Remember, too, that taking a new job usually means you must wait up to a year or more to contribute to your new employer's savings plan. You can't make up for the lag in matching contributions, but you can continue saving on your own. Experts suggest you put money into an IRA or some other tax-deferred account in the meanwhile.
And if you took loans out on your 401(k) at your old job, be sure to pay them back before going to your new position, said Gary Schatsky, president of the National Association of Personal Financial Advisors. Otherwise, the loan will be treated as a distribution and therefore subject to income tax and early withdrawal penalties.
Keep your vested interests at heart
No matter how antsy you are to quit, don't take a new position unless you know just how vested you are at your current company.
If you were fully vested from Day One -- meaning benefits like a 401(k) employer match are yours to keep from the start -- then you lose nothing by accepting another job, presuming it provides benefits of equal or greater value than the one you have now.
But if your company adheres to a six-year plan, for instance, in which you vest gradually until you reach 100 percent by your sixth anniversary, then what you stand to lose is determined by your tenure.
Likewise, some firms take an all-or-nothing approach -- or what's known as a "cliff" plan. Employees become fully vested only after a certain number of years. So if you're on a 5-year cliff plan, think long and hard about leaving before your fifth anniversary, because it means potentially losing up to five years' worth of 401(k) matching contributions or pension benefits.
"If you have a choice, pick a different departure date," Schatsky said.
But if you're really miserable at work, staying another year or two might not be worth it. So your best bet is to bargain for a better package with your new employer.
"Factor that lost money from not fully vesting into the new package. But realize, 'I am going to lose some money here,'" Yakoboski said.
To know your options is to love them
Vesting is also the No. 1 issue when you have stock options.

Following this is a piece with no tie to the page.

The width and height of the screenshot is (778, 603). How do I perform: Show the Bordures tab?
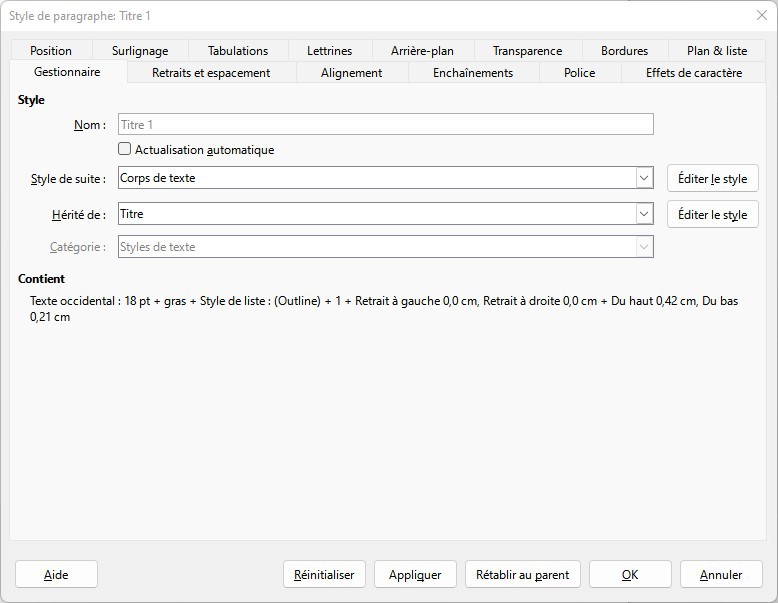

If you are relying on them to contribute to your long-term security and are close to vesting, it may pay to stay in your current job as long as it takes.
"Stock options can overshadow the value of a retirement plan in a heartbeat," Schatsky said. "I've had clients who made millions by waiting a few weeks."
If you are fully vested when you accept a new position, keep in mind that you may have to exercise your options within 30 to 90 days after leaving your job, depending on your company's policy, he added.
Job-hoppers take care
For most of us -- those without windfall stock options or $1-million-a-year salaries -- building a nest egg is a little like nourishing a child. For her to grow into a healthy adult, you need to feed her lots of nutritional foods regularly. She can't afford to skip meals for a week here and there.
Likewise, your retirement savings will be malnourished if you change jobs so frequently that you never vest, or you don't trade up significantly enough to justify the moves.
At the same time, you need to keep pace with the job market. And mobility is a reality of the work force, especially if you're young.
There is a growing level of comfort among younger workers in walking away from a job, said Bruce Tulgan, founder of Rainmaker Thinking, a research firm focused on the working lives of those under 40.
"Today, the most mobile part of the workforce is the most marketable," Tulgan said.
But that mobility comes with added responsibilities -- to yourself.
"What (it) means is workers have to make the right decisions," Yakoboski said.